Dataset records

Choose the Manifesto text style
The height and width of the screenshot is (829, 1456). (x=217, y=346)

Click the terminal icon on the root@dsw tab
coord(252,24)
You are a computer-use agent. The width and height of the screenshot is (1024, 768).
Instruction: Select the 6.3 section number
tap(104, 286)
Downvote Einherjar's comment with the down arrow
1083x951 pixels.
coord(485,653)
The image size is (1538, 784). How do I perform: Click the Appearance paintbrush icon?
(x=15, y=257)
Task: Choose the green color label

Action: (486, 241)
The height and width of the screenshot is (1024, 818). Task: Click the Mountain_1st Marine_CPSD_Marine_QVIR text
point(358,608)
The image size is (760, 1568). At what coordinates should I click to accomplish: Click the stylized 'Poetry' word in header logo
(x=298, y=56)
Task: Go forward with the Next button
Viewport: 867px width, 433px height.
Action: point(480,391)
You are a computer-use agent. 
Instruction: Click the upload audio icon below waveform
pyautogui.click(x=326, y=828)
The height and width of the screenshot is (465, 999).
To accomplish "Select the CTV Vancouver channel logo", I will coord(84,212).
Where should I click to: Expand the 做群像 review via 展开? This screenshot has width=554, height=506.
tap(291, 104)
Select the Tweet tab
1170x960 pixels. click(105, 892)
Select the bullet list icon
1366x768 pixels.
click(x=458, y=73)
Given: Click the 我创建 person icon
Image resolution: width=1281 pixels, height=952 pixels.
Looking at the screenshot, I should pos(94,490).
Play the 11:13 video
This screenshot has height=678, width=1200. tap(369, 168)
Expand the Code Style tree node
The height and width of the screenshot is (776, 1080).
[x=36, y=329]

**What is required:** The number of lines in the data that hold "computer" is all that should be given.

**Task response:** 2